Her mother looked at her, mascara smudged under her eyes. “I do love you, Audrey. Do you love me?”
“Of course.” Despite her dry mouth, she managed to say the words. It was a routine that happened often. Her mother drank, told Audrey she loved her, sobered up and forgot all about it.
Audrey had given up hoping that one day her mother might say those words when she was sober.
“Give me the bottle, Mum.” She eased it out of her mother’s hand.
“What are you doing with that?”
Audrey poured it down the sink before she could change her mind, bracing her shoulders against her mother’s distressed wail.
“I can’t believe you did that! I was having one drink, that’s all, to give me confidence for tonight. What did I do to deserve a daughter like you?” She started sobbing again, apparently forgetting that a moment before she’d loved Audrey. “You don’t understand. I don’t want to lose Ron. I’m no good on my own.”
“Of course you are.” Audrey put the empty bottle down on the floor. “You have a good job.” Which she was afraid her mother might lose if she didn’t sober up.
What would happen then? Did Ron know her mother was an alcoholic? Would he walk out once he found out?
She clung to the idea that he wouldn’t. Hope, she’d discovered, was the light that guided you through dark places. You had to believe there was something better ahead.
Audrey grabbed a packet of wipes and gently erased the streaked mascara. “You have pretty eyes.”
Her mother gave a tremulous smile, her earlier nastiness no longer in evidence. “You think so?”
The vulnerability made Audrey queasy. Most of the time she was the adult, and the responsibility terrified her. She didn’t feel qualified for the role. “Definitely. People wear contact lenses to get this shade of green.”
Linda touched Audrey’s hair. “I hated having red hair when I was your age. I was teased all the time. I wanted to be blonde. You don’t get teased?”
“Sometimes.” Audrey reapplied her mother’s makeup, her approach subtler than Linda’s.
“How do you handle it?”
“I can take care of myself.” Audrey styled her mother’s hair and stood back and admired her handiwork. “There. You look good.”

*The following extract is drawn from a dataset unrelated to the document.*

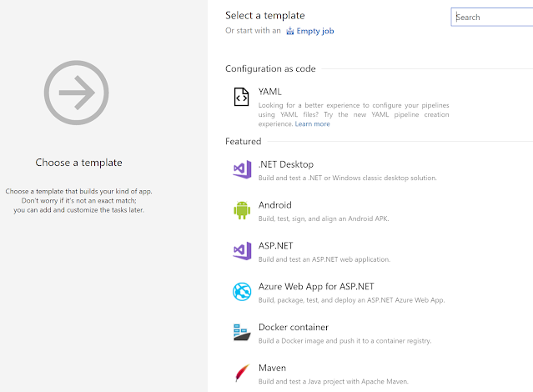The height and width of the screenshot is (392, 533).
Task: Click the Maven template description text
Action: 344,381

“You’re so much stronger than I was.”
“You’re strong, too. You’ve just forgotten it.” And if you stopped drinking it would help.

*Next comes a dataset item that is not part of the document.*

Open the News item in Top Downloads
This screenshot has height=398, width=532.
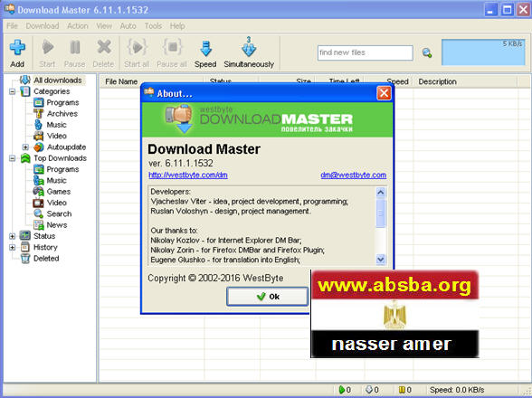(x=57, y=225)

She didn’t say it again. Her mother was calm now, and Audrey didn’t want to do or say anything that might change that. They lived on a knife edge. One slip, and they’d all be cut.
Her mother studied herself in the mirror, touching her cheekbones with the tips of her fingers. “You’d better get back to studying. Thanks for your help.”
It was as if the emotional explosion had never happened.
Audrey returned to her bedroom and closed the door.
She wanted to cry, but she knew that if she cried she’d get a headache and then she’d fail her test. If she failed her test, she might fail her exams and she hadn’t come this far to fall at the last fence. A few more months and she’d never have to study again.
Half an hour later a deep rumble of laughter announced that Ron had returned home.
Audrey covered her ears with her headphones, turned up the volume on pounding rock music and drowned out whatever was going on in the room above her.
Only when she glanced out of the window and saw her mother and Ron heading out of the house together, hand in hand, did she finally relax.
Don’t blow it, Mum.
When she was sure the coast was clear and that her mother wasn’t about to return for a bag, a coat or any other number of things, she ventured downstairs.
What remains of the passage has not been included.